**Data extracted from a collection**
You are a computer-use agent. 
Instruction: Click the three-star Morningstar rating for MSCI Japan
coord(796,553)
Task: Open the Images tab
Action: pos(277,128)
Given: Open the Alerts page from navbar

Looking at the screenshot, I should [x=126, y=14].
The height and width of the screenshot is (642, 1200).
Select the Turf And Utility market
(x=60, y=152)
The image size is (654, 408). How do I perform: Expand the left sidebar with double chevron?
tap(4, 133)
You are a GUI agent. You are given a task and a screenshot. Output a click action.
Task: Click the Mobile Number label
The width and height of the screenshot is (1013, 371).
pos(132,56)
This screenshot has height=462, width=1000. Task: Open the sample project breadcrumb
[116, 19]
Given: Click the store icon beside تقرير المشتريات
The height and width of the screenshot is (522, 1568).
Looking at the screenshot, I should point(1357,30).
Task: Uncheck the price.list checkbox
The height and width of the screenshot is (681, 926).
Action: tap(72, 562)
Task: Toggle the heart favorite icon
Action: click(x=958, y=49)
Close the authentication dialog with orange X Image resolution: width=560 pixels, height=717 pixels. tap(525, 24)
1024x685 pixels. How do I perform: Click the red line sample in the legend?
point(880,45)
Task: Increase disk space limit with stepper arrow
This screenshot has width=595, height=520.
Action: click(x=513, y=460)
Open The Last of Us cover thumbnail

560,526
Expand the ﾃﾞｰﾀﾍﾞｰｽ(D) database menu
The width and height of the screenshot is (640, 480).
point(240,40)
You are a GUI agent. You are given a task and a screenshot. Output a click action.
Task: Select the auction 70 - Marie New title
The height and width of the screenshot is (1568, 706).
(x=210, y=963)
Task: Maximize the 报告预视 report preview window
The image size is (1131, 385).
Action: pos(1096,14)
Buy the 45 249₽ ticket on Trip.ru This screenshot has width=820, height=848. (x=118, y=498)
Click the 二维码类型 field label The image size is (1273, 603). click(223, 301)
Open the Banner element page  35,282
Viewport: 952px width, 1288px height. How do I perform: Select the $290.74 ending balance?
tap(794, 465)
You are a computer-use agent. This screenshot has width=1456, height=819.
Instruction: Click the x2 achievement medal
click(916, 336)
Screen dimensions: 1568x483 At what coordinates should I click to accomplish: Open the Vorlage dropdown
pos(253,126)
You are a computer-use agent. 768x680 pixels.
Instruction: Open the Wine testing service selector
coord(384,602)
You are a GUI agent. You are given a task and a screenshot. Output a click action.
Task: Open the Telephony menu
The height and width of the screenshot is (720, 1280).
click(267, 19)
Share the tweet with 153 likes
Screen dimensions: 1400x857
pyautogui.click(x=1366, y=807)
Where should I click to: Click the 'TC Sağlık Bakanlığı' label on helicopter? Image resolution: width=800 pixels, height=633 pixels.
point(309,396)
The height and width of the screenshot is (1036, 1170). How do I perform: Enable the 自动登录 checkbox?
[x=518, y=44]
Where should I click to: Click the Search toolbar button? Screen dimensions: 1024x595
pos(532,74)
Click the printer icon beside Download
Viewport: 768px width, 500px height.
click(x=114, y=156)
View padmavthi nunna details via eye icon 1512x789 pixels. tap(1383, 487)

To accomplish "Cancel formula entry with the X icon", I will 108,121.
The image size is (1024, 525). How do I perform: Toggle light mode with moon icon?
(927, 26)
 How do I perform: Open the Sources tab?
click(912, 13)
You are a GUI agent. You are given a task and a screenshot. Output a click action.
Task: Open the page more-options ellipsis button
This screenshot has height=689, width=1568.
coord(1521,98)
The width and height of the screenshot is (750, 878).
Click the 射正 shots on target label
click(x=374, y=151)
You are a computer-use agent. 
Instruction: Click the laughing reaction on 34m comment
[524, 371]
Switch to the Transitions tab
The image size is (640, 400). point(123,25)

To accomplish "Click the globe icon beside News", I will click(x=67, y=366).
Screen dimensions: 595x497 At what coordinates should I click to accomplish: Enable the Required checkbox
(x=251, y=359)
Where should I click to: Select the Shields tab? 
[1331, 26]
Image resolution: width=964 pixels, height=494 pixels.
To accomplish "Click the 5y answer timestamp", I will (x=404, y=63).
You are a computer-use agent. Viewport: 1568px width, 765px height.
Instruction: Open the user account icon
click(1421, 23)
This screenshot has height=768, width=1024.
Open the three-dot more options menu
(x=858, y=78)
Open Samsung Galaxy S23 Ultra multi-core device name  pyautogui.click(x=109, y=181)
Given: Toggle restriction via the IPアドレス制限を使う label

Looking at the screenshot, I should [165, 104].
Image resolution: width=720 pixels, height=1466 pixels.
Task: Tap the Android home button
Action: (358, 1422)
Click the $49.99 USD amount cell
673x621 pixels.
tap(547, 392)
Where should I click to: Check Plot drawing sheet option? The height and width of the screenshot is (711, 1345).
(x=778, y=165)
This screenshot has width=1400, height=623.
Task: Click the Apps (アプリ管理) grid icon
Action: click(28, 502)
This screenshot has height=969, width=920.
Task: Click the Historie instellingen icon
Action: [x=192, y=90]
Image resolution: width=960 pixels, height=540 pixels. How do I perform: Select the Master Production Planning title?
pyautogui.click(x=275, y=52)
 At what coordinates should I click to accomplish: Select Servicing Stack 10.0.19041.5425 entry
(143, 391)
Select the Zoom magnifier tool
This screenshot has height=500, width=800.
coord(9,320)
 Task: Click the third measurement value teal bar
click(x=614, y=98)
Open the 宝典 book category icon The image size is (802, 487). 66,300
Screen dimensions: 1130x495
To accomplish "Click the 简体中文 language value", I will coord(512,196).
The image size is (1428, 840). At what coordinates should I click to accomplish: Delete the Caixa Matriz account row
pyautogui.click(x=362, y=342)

**What you need to do**
Looking at the records above, count the lines with the word "will" in them; reply with the number only.

**Solution for this problem**
4